## Work instructions
Look through the records, and whenever a line includes the word "input", copy it.
----------------
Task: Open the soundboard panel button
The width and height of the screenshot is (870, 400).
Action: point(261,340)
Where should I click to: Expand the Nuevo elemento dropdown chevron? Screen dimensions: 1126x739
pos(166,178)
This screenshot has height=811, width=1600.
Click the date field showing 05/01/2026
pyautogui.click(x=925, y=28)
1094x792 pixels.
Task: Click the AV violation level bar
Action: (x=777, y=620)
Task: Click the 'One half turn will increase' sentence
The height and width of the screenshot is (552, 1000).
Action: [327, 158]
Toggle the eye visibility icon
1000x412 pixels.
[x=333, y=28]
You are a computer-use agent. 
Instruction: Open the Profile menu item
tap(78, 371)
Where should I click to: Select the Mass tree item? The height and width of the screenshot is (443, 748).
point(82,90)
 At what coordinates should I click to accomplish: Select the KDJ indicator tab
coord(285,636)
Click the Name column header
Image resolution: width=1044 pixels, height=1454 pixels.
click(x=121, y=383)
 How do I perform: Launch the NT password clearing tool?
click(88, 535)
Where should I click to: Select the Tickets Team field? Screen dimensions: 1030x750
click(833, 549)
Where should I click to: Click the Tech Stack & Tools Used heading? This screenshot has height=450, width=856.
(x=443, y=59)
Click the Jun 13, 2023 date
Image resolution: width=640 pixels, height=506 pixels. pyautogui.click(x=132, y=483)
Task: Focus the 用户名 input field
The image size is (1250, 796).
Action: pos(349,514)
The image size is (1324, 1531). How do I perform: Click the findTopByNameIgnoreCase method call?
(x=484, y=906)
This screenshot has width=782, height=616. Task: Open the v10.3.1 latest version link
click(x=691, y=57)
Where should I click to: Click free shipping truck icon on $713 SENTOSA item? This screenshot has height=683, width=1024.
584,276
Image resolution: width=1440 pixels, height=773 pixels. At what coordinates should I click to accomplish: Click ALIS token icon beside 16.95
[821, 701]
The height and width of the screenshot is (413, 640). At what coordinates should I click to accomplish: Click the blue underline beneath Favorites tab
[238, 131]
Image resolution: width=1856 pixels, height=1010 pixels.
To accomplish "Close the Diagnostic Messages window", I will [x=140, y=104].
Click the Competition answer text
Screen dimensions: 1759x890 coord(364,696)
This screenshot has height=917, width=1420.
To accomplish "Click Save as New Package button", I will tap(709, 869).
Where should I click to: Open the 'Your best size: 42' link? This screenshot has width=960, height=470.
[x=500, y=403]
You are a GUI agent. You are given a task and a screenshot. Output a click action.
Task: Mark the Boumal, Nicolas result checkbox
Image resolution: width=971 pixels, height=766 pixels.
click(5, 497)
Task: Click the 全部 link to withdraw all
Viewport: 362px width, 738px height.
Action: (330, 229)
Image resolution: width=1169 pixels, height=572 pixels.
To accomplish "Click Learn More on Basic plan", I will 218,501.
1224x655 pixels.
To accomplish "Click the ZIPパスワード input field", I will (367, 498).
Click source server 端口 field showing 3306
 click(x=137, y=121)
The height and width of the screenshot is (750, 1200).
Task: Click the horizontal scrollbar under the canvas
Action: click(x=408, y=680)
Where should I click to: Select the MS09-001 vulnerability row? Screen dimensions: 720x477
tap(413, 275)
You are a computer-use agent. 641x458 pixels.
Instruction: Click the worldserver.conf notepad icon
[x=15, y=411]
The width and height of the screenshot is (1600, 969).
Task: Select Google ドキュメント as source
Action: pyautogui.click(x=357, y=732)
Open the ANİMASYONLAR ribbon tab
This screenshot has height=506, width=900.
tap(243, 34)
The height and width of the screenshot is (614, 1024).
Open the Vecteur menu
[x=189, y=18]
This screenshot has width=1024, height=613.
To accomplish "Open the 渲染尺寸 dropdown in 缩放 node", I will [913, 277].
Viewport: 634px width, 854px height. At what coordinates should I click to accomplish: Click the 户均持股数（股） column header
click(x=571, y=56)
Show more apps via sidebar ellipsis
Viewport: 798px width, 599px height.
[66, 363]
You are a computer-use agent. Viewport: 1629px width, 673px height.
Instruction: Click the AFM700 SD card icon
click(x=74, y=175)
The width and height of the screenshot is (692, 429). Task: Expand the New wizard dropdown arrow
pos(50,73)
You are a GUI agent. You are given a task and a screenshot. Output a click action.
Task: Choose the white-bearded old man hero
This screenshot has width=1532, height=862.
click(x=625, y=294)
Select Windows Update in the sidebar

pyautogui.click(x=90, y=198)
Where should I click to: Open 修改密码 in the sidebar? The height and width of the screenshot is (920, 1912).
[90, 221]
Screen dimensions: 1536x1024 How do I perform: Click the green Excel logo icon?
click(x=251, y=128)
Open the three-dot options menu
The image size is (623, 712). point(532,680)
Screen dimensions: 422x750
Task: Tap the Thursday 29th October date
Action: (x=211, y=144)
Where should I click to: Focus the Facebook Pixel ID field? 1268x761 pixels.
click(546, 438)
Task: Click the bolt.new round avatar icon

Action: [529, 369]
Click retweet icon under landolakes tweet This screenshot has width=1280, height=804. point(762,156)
----------------
## Task result
Task: Focus the 用户名 input field
To accomplish "Click the ZIPパスワード input field", I will (367, 498).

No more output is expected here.